**WORK REQUEST**
Quote exactly the lines from the one with "610x591 pixels." to the end of the data, both included; omit the pictures.

**DATASET CONTENT**
■ ■ ■

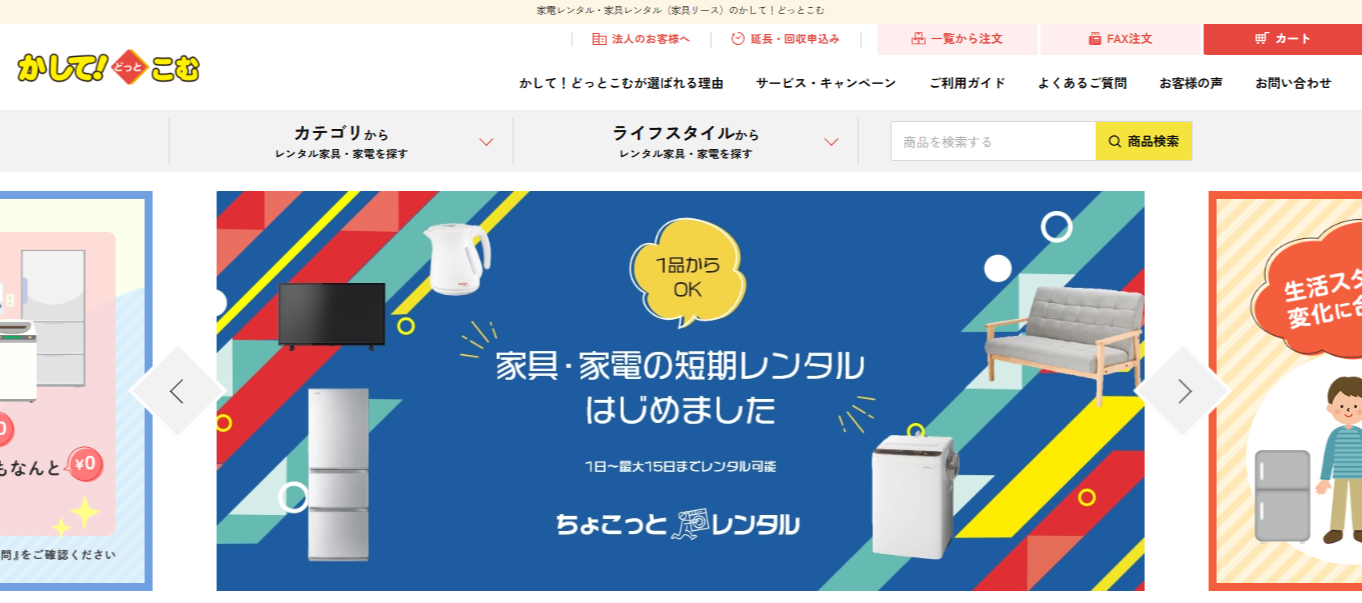Screen dimensions: 1362x603
Task: Click the yellow 商品検索 button
Action: [x=1144, y=141]
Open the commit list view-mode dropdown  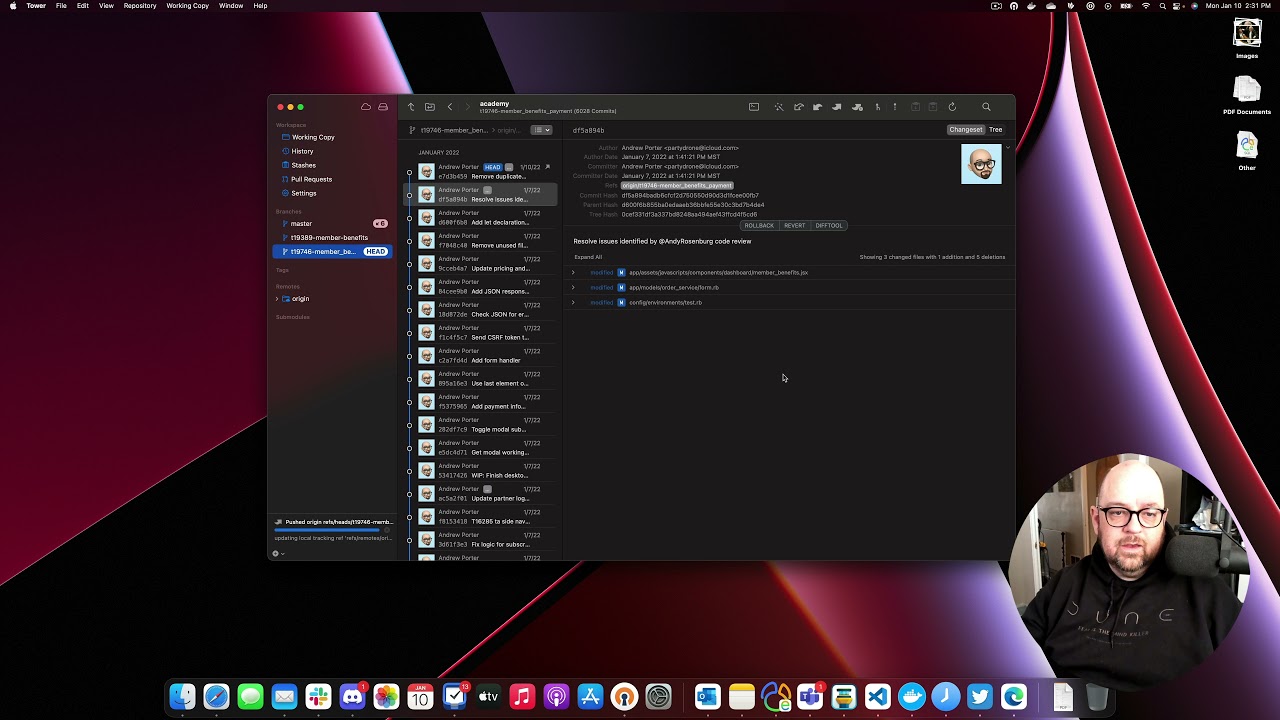(541, 130)
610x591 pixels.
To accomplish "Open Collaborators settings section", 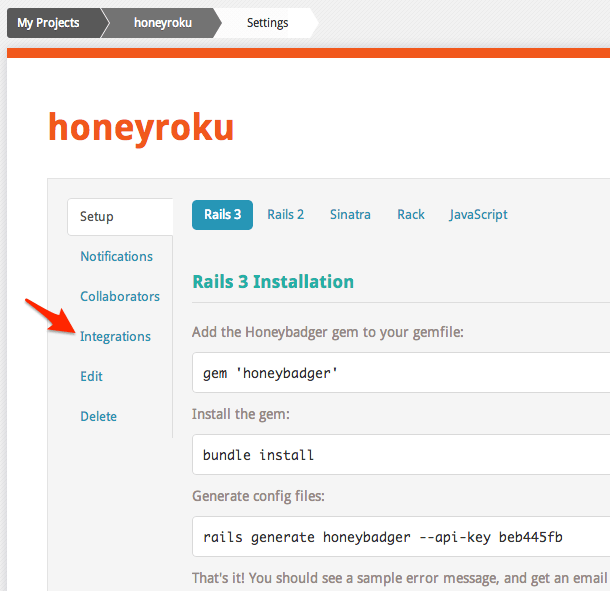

■ ■ ■

**EXERCISE RESULT**
610x591 pixels.
To accomplish "Open Collaborators settings section", 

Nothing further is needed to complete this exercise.